**KUTIPAN HALAMAN:**
◆ ◆ ◆ ◆ ◆ ◆ ◆

Hari Biasa Pekan Paskah III Sabtu, 24 April 2021
Liturgia Verbi (B-I)
Hari Biasa Pekan Paskah III
Sabtu, 24 April 2021
PF S. Fidelis dari Sigmaringen, Imam dan Martir
Bacaan Pertama
Kis 9:31-42
“Jemaat dibangun, dan jumlahnya makin bertambah besar,
oleh pertolongan dan penghiburan Roh Kudus.”
Pembacaan dari Kisah Para Rasul:
Selama beberapa waktu setelah Saulus bertobat,
jemaat di seluruh Yudea, Galilea dan Samaria
berada dalam keadaan damai.
Jemaat itu dibangun dan hidup dalam takut akan Tuhan.
Jumlahnya makin bertambah besar
oleh pertolongan dan penghiburan Roh Kudus.
Pada waktu itu Petrus berjalan keliling,
mengadakan kunjungan ke mana-mana.
Dalam perjalanan itu
ia singgah juga kepada orang-orang kudus yang di Lida.
Di situ didapatinya seorang bernama Eneas,
yang telah delapan tahun terbaring di tempat tidur karena lumpuh.
Kata Petrus kepadanya,
“Eneas, Yesus Kristus menyembuhkan engkau;
bangunlah dan bereskanlah tempat tidurmu!”
Seketika itu juga bangunlah orang itu.
Semua penduduk Lida dan Saron melihat dia,
lalu mereka berbalik kepada Tuhan.
Di Yope ada seorang murid perempuan bernama Tabita,
dalam bahasa Yunani: Dorkas.
Perempuan itu banyak sekali berbuat baik dan memberi sedekah.
Tetapi pada waktu itu ia sakit lalu meninggal.

◆ ◆ ◆ ◆ ◆ ◆ ◆

**TUGAS LATIHAN:**
a) Berdasarkan kutipan halaman tentang bacaan Kisah Para Rasul, jelaskan apa yang membuat jumlah jemaat makin bertambah besar. Jawablah dalam satu hingga tiga kalimat.
b) Menurut kutipan halaman, apa nama Tabita dalam bahasa Yunani?
c) Tuliskan ulang kata demi kata bagian kutipan halaman mulai dari "Pembacaan dari Kisah" sampai "takut akan Tuhan.".

[Entri untuk menemukan teks dan elemen]
◆ ◆ ◆ ◆ ◆ ◆ ◆

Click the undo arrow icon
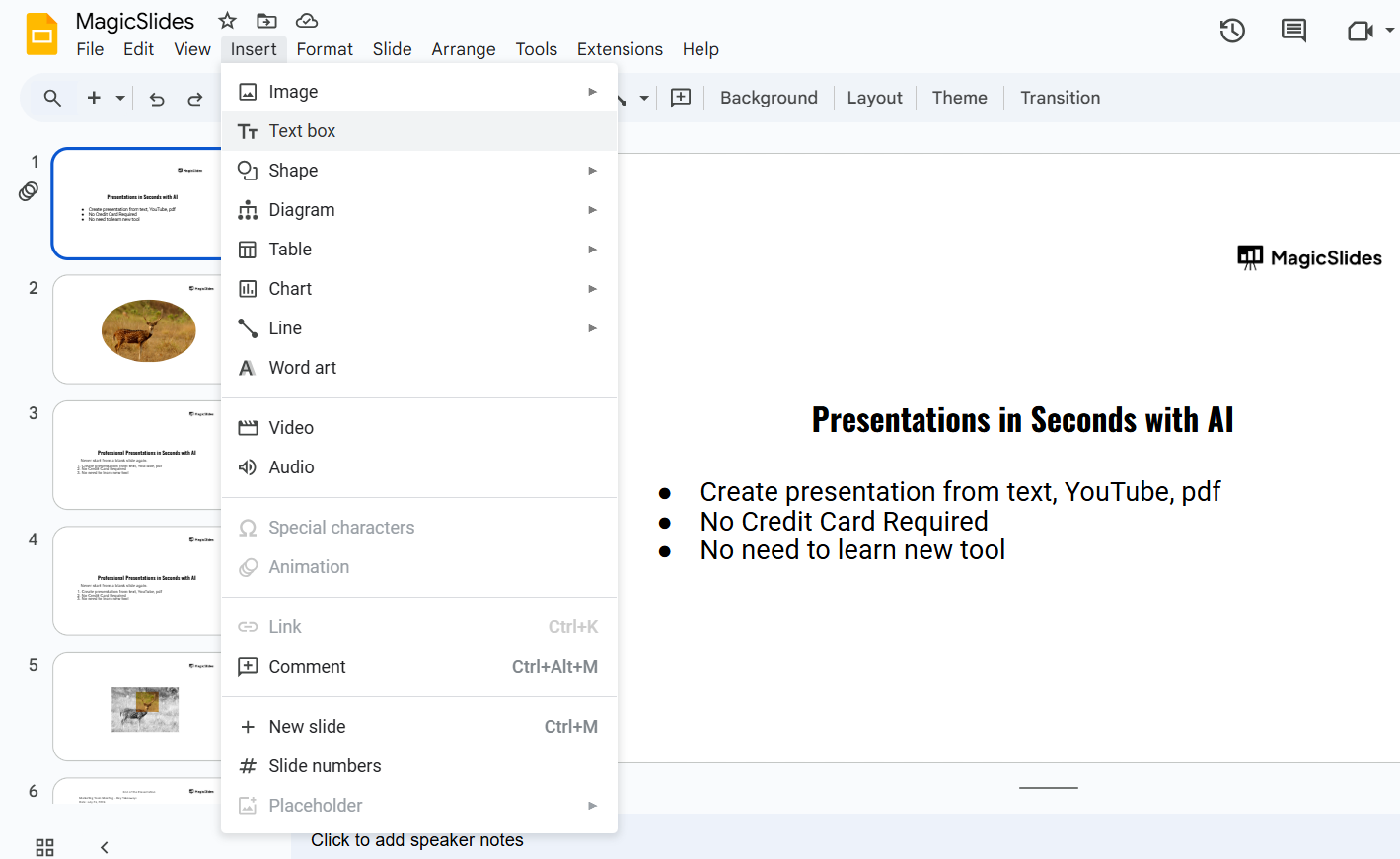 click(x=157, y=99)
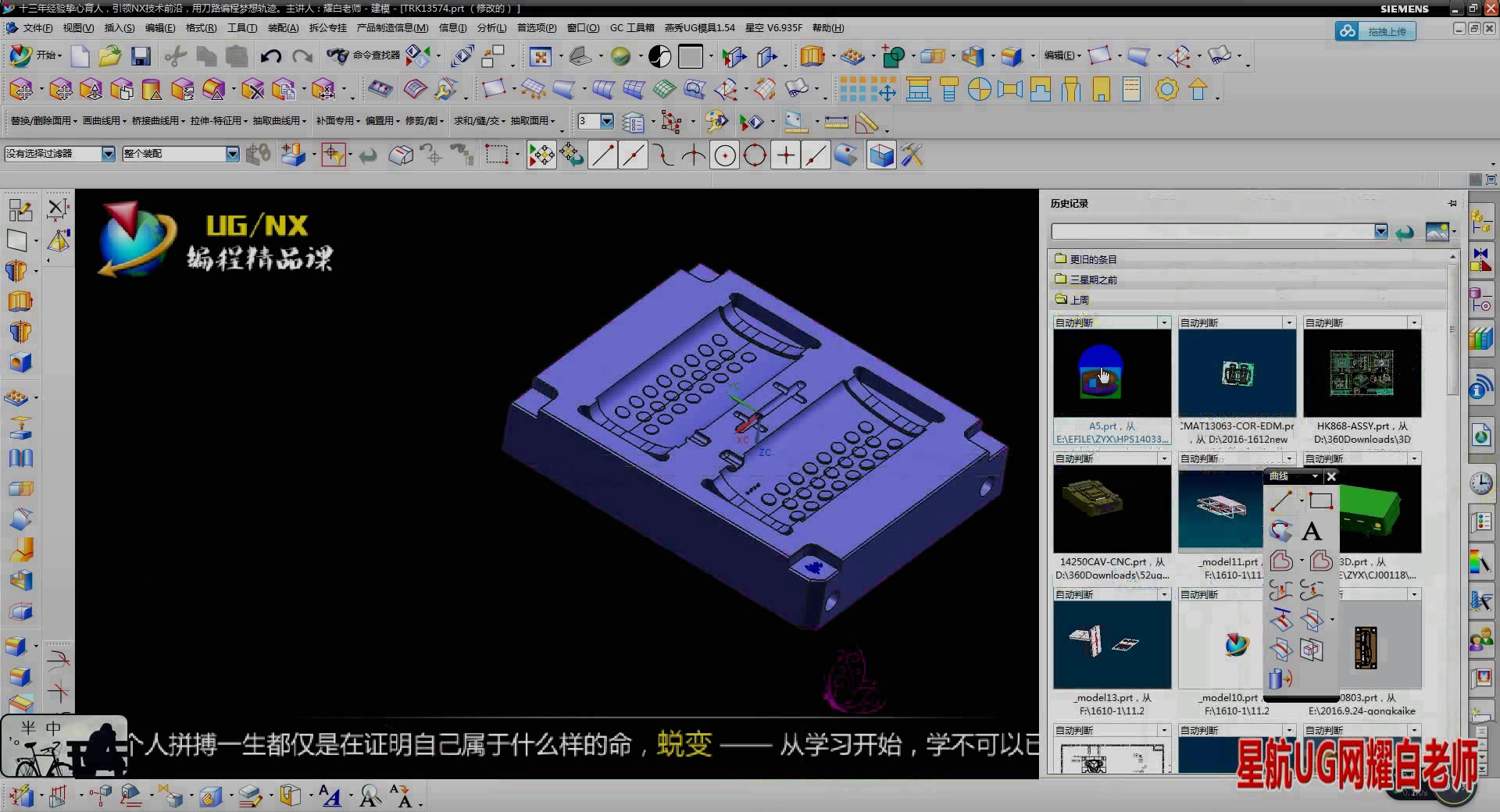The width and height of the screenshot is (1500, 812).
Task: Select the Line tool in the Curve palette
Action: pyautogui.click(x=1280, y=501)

◆ ◆ ◆ ◆ ◆ ◆ ◆

**JAWABAN LATIHAN:**
a) Jumlah jemaat makin bertambah besar oleh pertolongan dan penghiburan Roh Kudus. Hal itu terjadi selama beberapa waktu setelah Saulus bertobat, ketika jemaat di seluruh Yudea, Galilea dan Samaria berada dalam keadaan damai, dibangun, dan hidup dalam takut akan Tuhan.

b) Dorkas.

c)
Pembacaan dari Kisah Para Rasul:
Selama beberapa waktu setelah Saulus bertobat,
jemaat di seluruh Yudea, Galilea dan Samaria
berada dalam keadaan damai.
Jemaat itu dibangun dan hidup dalam takut akan Tuhan.